(EXTRAIT DE PAGE)
★ ★ ★ ★
4e dimanche de Pâques, année A

Auteur: Devillers Raphaël
Temps liturgique: Temps de Pâques
Année liturgique : A
Année: 2004-2005

Au temps de la modernité - et même de la postmodernité, comme disent ceux qui parlent bien - est-il encore acceptable de chanter dans nos églises "Le Seigneur est mon berger" ? Dans un monde scientifique, au c½ur d'une civilisation urbaine, le langage biblique sur le pasteur et les brebis n'est-il pas complètement ringard ? Alors que nous nous voulons adultes, autonomes, responsables, est-il tolérable de nous entendre appeler "brebis, moutons" ?

Mais est-il si sûr que nous sommes devenus adultes, que nous ne sommes plus des "moutons de panurge" ? Voyez comment un slogan publicitaire peut susciter un incroyable engouement parmi la foule, comment les jeunes, tout en clamant leur indépendance, sont avides de porter les mêmes "marques" ! Avec quelle facilité on nous convainc qu'"il faut" avoir assisté à tel spectacle, avoir vu telle émission ou porter tel vêtement à la mode. Que se dresse une idole : les adorateurs s'agglutinent, fascinés. Qu'un tribun éructe des discours enflammés, que roulent les tambours, que claquent les refrains nationalistes : les peuples foncent au massacre.
★ ★ ★ ★
(LIGNES ENREGISTRÉES)
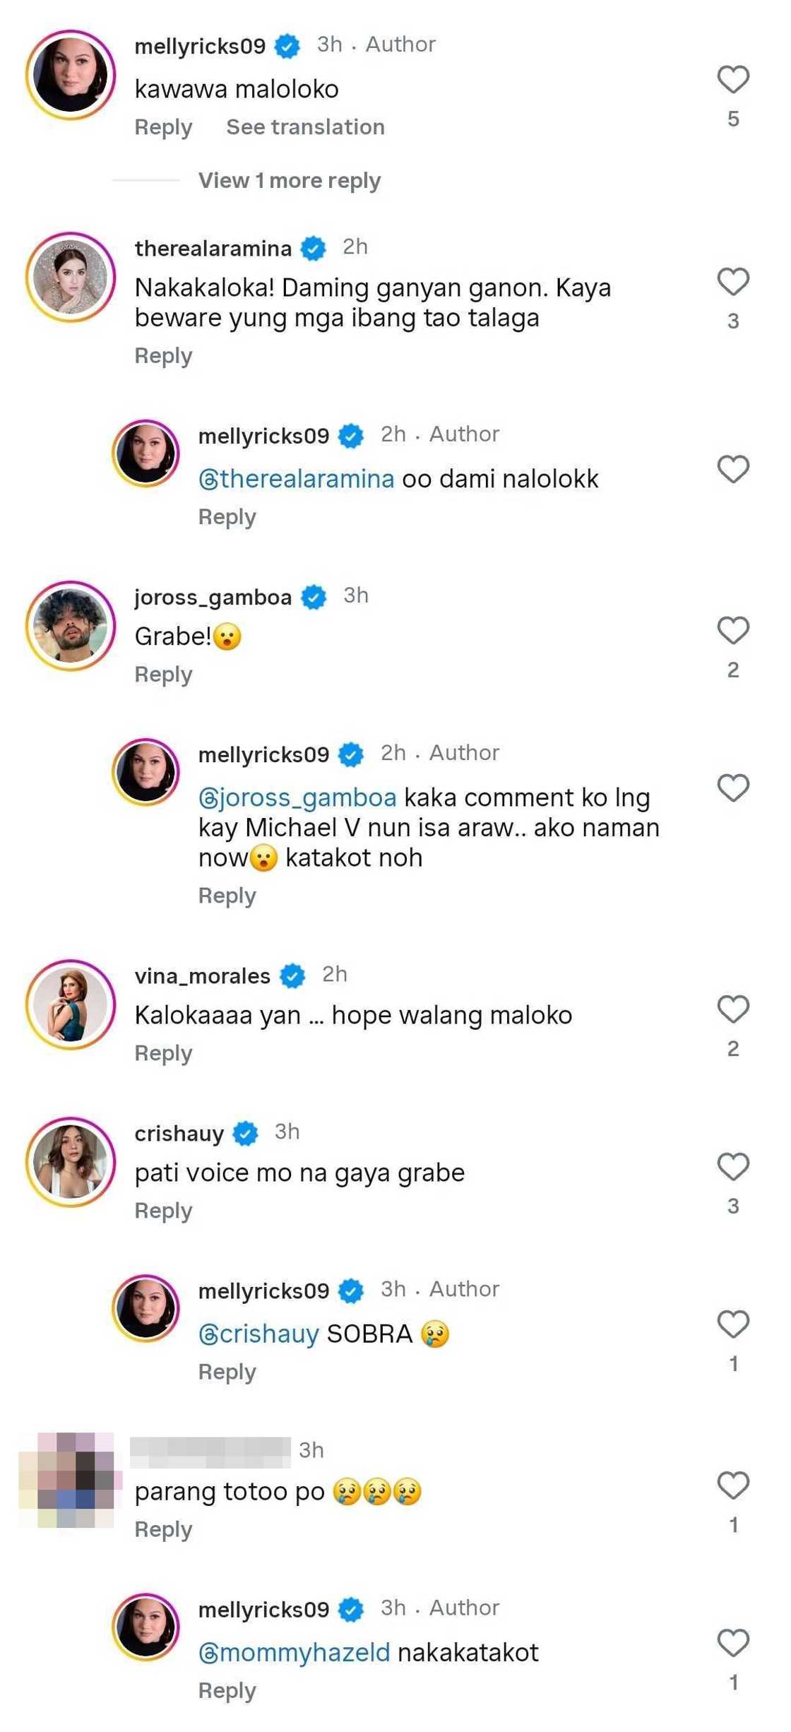The height and width of the screenshot is (1732, 791).
Task: Like mellyricks09's 'SOBRA' reply
Action: (733, 1324)
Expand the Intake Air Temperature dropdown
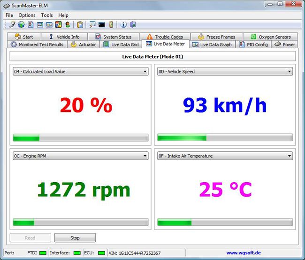Image resolution: width=305 pixels, height=260 pixels. [x=290, y=156]
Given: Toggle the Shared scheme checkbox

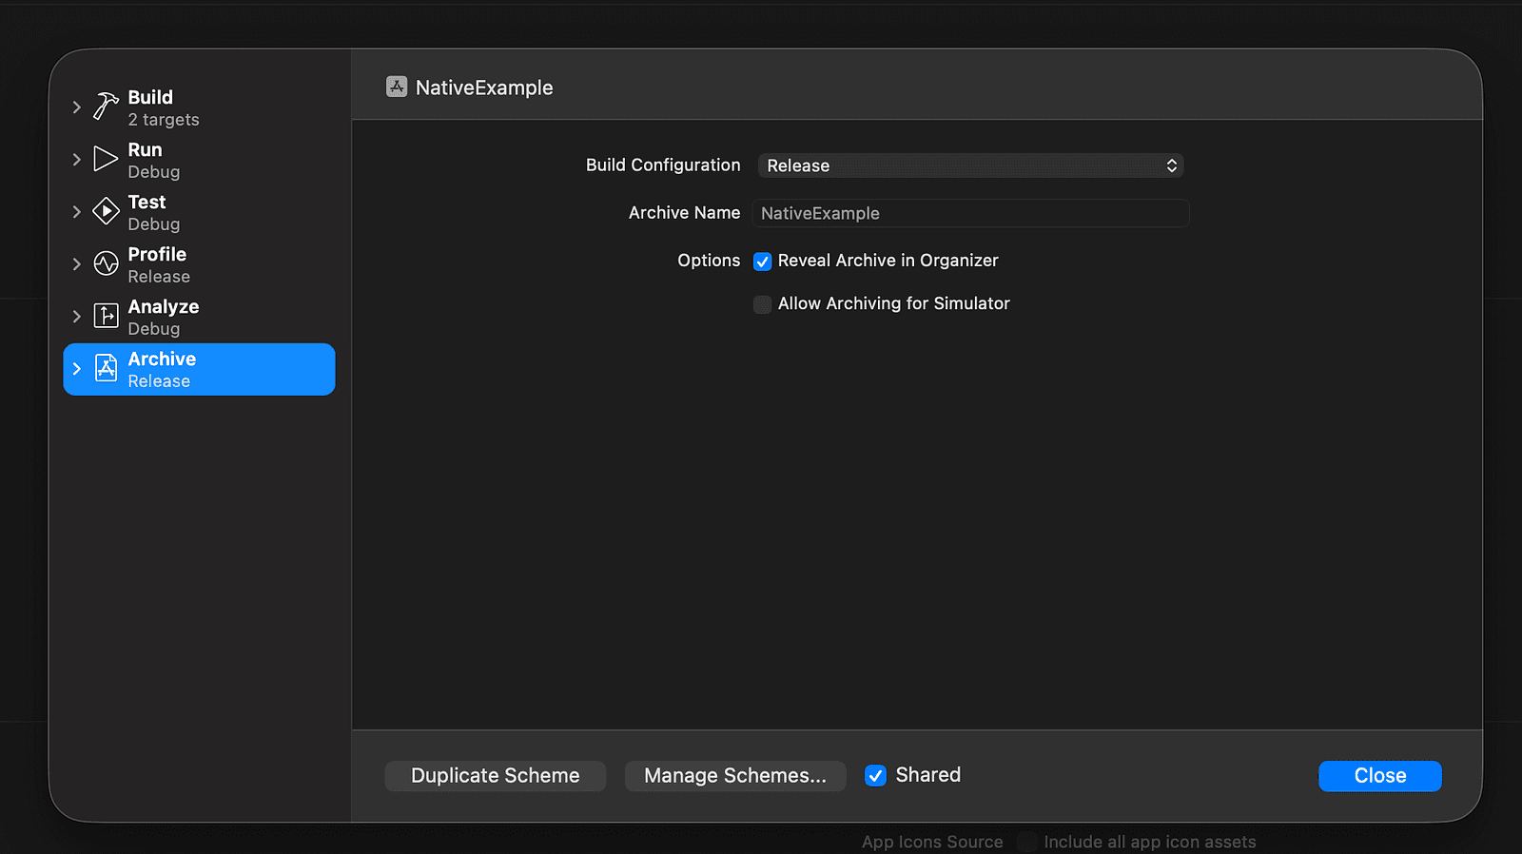Looking at the screenshot, I should [x=875, y=776].
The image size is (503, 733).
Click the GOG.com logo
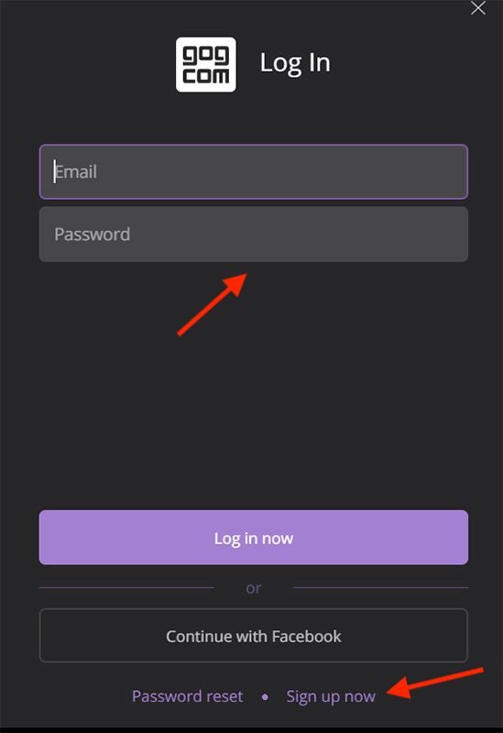point(205,64)
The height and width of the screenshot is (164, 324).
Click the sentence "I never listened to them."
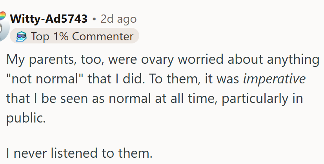click(x=79, y=153)
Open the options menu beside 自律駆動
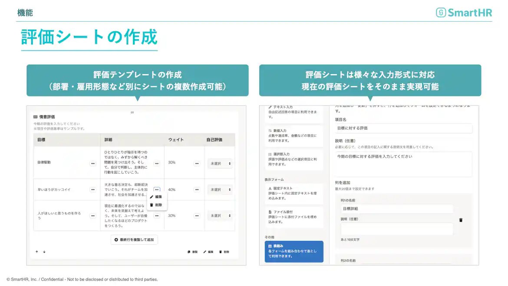 [x=93, y=163]
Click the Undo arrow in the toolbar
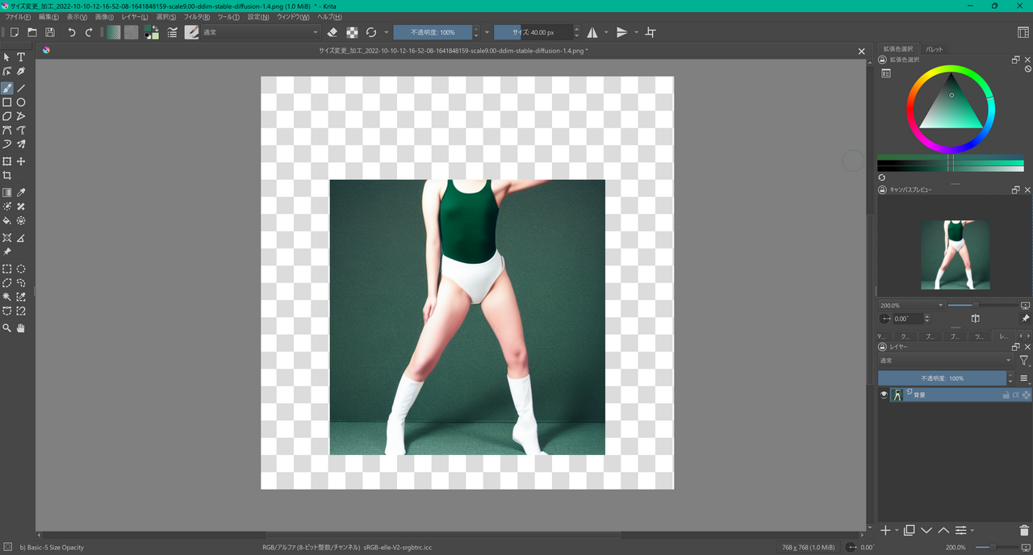This screenshot has width=1033, height=555. click(x=71, y=32)
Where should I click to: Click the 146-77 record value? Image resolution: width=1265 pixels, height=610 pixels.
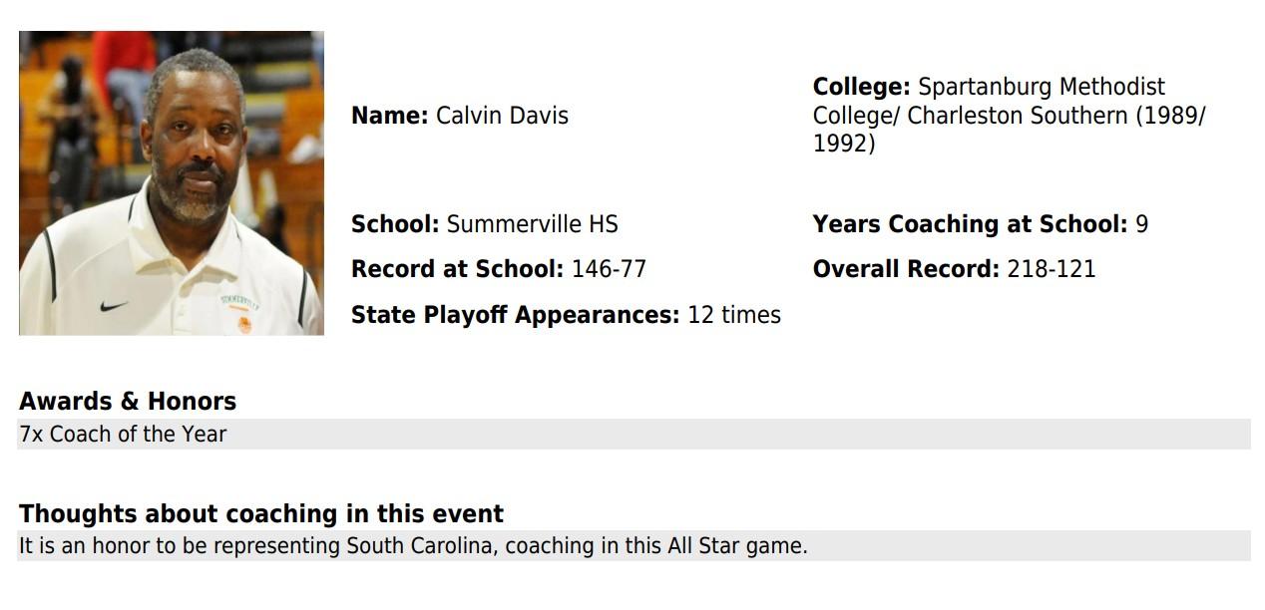(609, 269)
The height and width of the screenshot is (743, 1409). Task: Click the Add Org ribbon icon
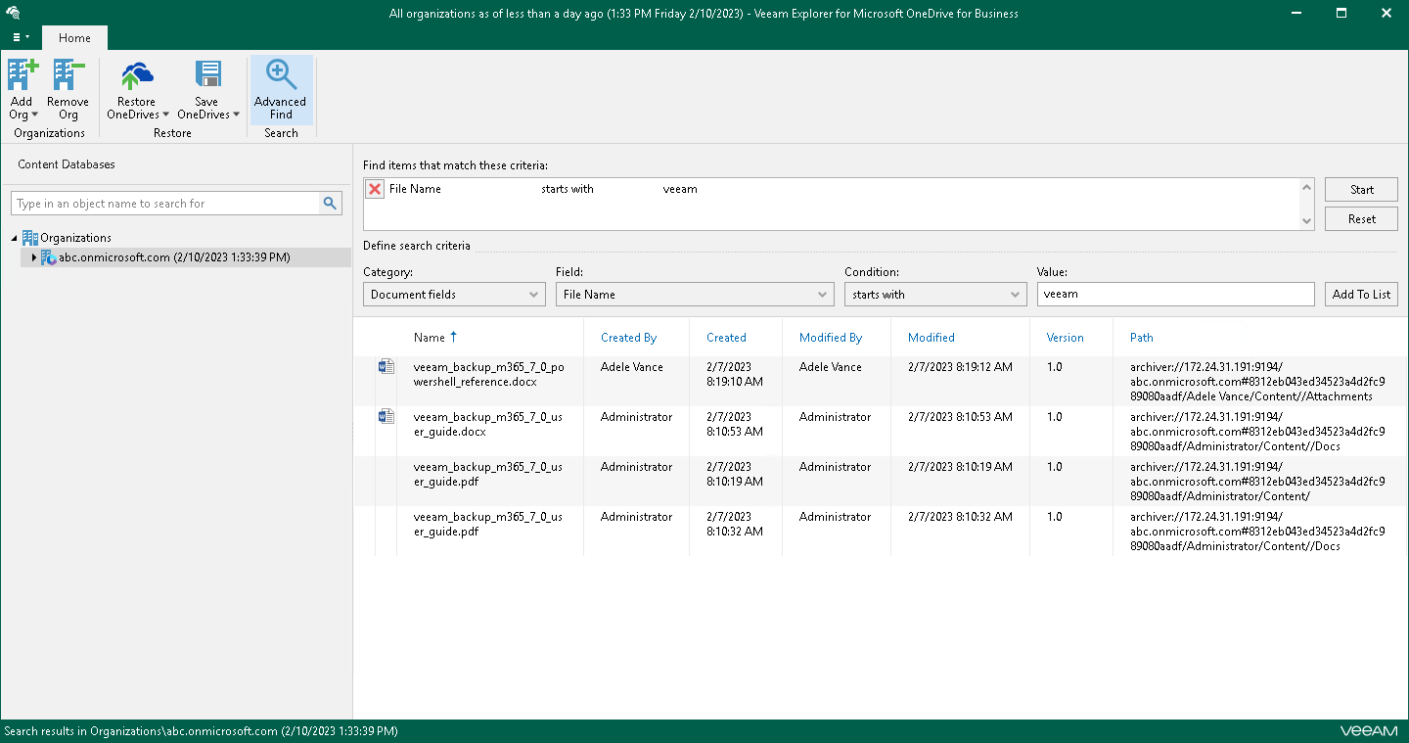point(22,88)
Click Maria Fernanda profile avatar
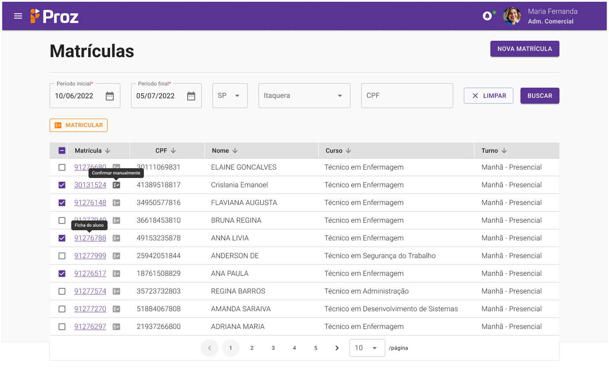609x371 pixels. (x=512, y=16)
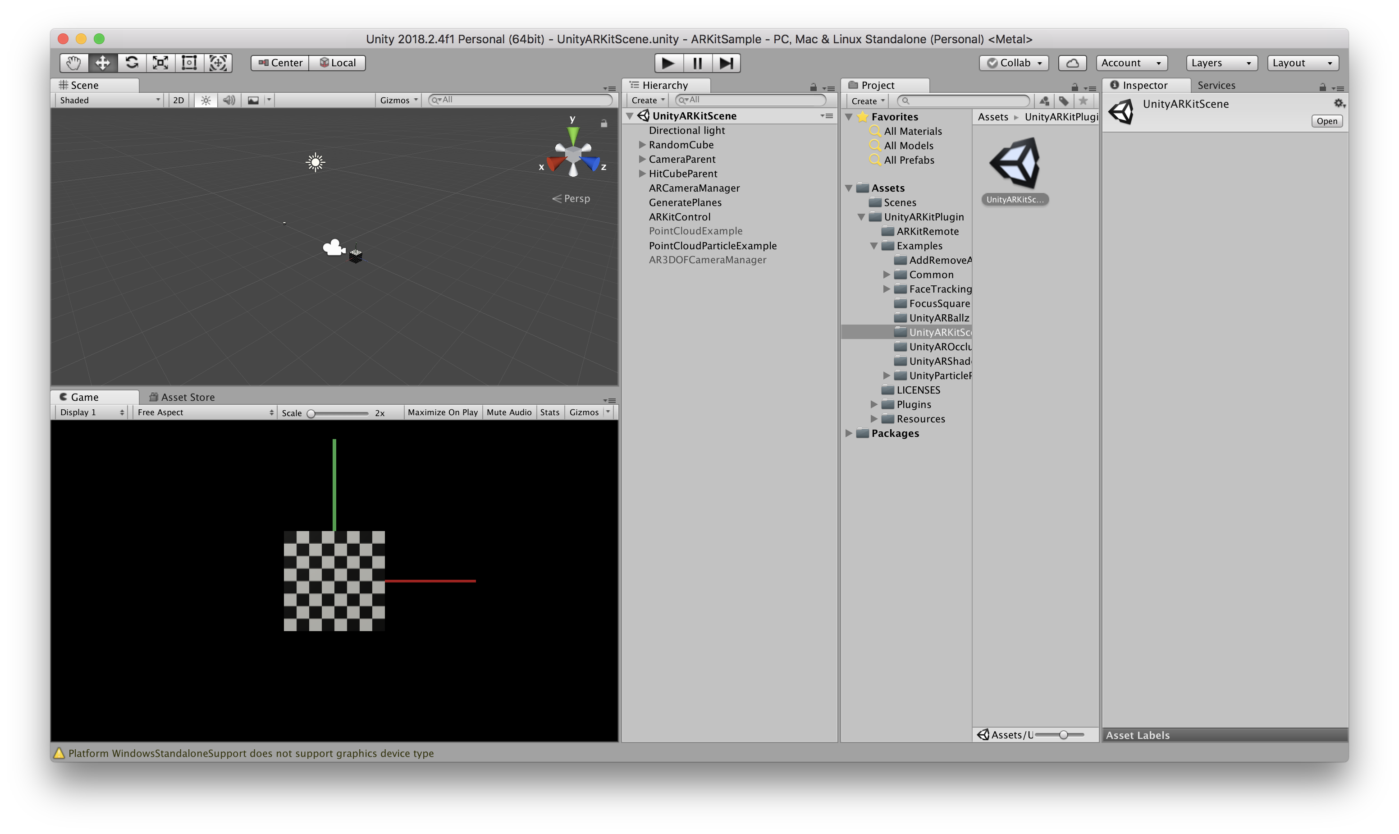
Task: Click the Step Forward playback button
Action: 726,62
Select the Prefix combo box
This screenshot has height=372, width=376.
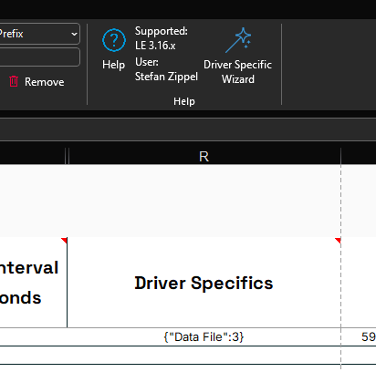(39, 34)
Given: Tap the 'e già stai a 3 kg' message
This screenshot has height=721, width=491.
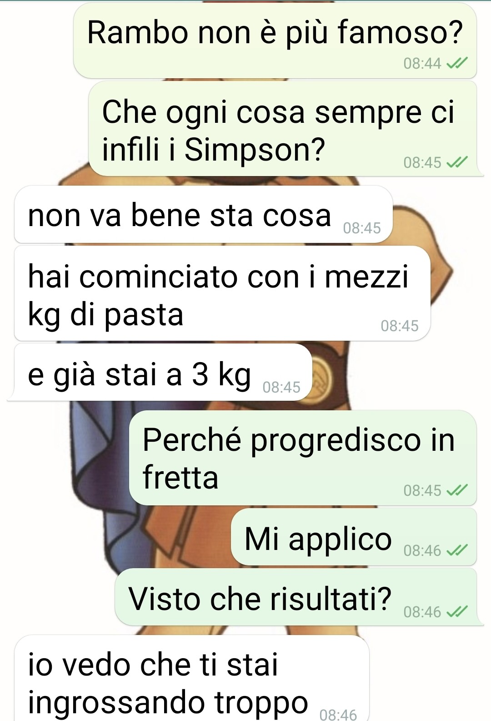Looking at the screenshot, I should 160,373.
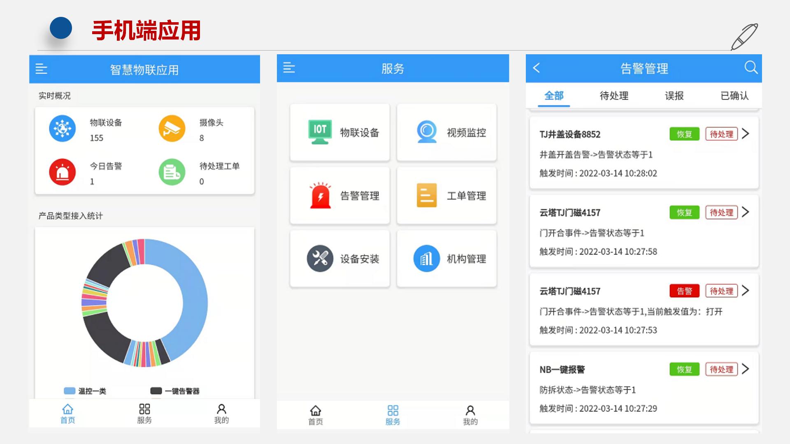Tap the orange 摄像头 camera icon

point(172,128)
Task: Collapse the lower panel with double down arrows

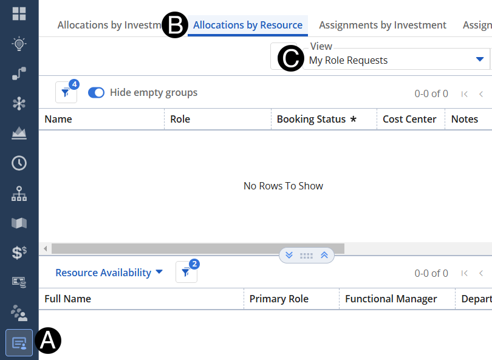Action: (289, 256)
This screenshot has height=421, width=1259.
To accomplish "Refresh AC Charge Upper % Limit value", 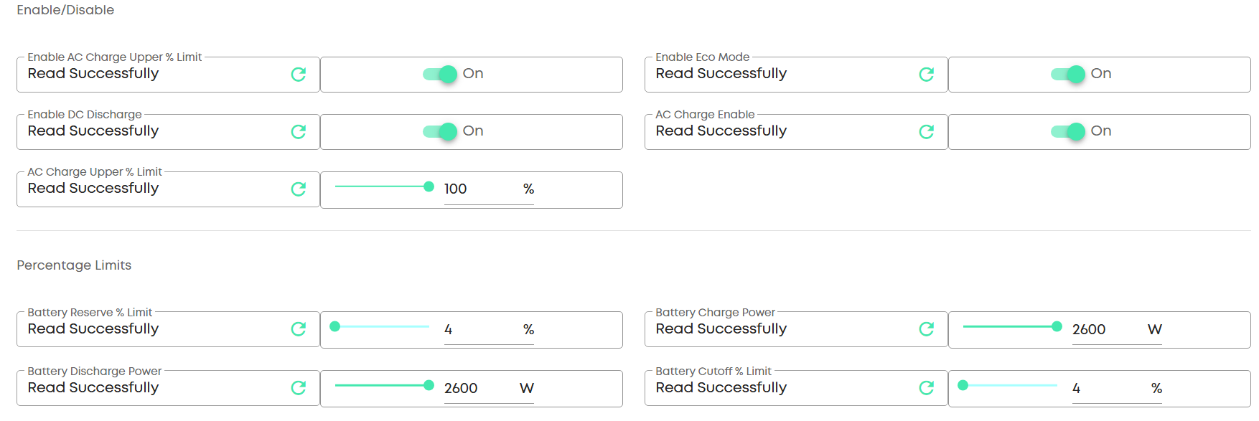I will tap(299, 189).
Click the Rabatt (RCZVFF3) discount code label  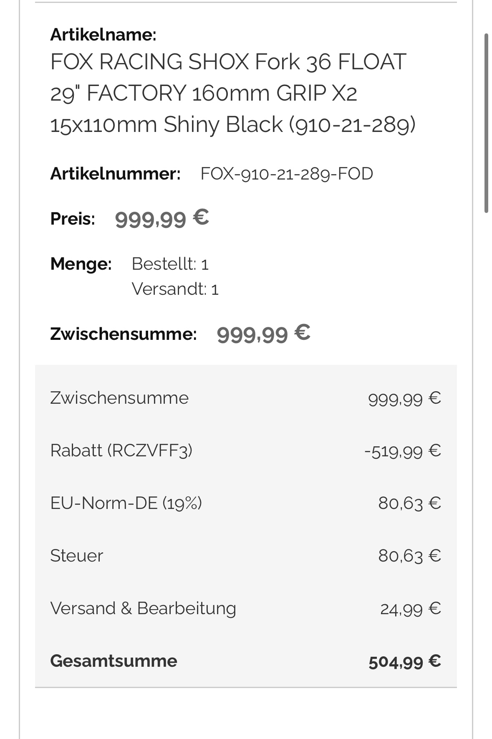pos(121,450)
★ ★ ★ ★
(CONSIGNES)
1. Dans l'extrait sur le 4e dimanche de Pâques, quel chant l'auteur se demande-t-il s'il est encore acceptable de chanter dans les églises ?
2. Poursuivez l'extrait sur le 4e dimanche de Pâques après sa dernière phrase.

(RÉSULTATS FINAUX)
1. « Le Seigneur est mon berger ».

2.
Jésus commence par mettre en garde ses disciples contre ces manipulateurs, ces leaders : ce sont, dit-il, "des voleurs et des brigands". Derrière leurs belles apparences et leurs déclarations fracassantes se cachent leurs ambitions, leur désir d'enrichissement et de gloriole. Sans vergogne, ils recourent à la violence, ils lancent leurs adeptes à la tuerie.

COMMENT JESUS EST BERGER DES HOMMES

Tout à l'opposé de ces méthodes diaboliques, Jésus expose son propre comportement.

"CELUI QUI ENTRE PAR LA PORTE DE LA BERGERIE,

IL EST LE PASTEUR DES BREBIS. LE PORTIER LUI OUVRE,

ET LES BREBIS ÉCOUTENT SA VOIX"

Jésus ne vient pas vers nous par des voies détournées, des chemins de ruse et de mensonge. Il se présente à l'humanité par la porte de l'humanité, sans recourir à des procédés magiques, à des bizarreries ésotériques. Chez lui tout est clair, simple, évident.

" LES BREBIS ECOUTENT SA VOIX"

Jésus parle - c'est-à-dire il recourt au seul moyen qui respecte notre liberté. Il fait entendre son Evangile, à tous il adresse la Bonne Nouvelle. Il ne crie ni ne menace. Avec patience, il explique sans imposer de conditions préalables, il répète sans rejeter personne. Il ne s'étonne pas de ne pas faire l'unanimité mas il ne consent aucun rabais sur ses exigences dans le dessein de s'attirer davantage de disciples. Notre première et fondamentale attitude est donc d'écouter, de distinguer cette Voix unique de toutes les autres. Ah si les chrétiens n'avaient pas laissé recouvrir l'Evangile par les hurlements des dictateurs !?...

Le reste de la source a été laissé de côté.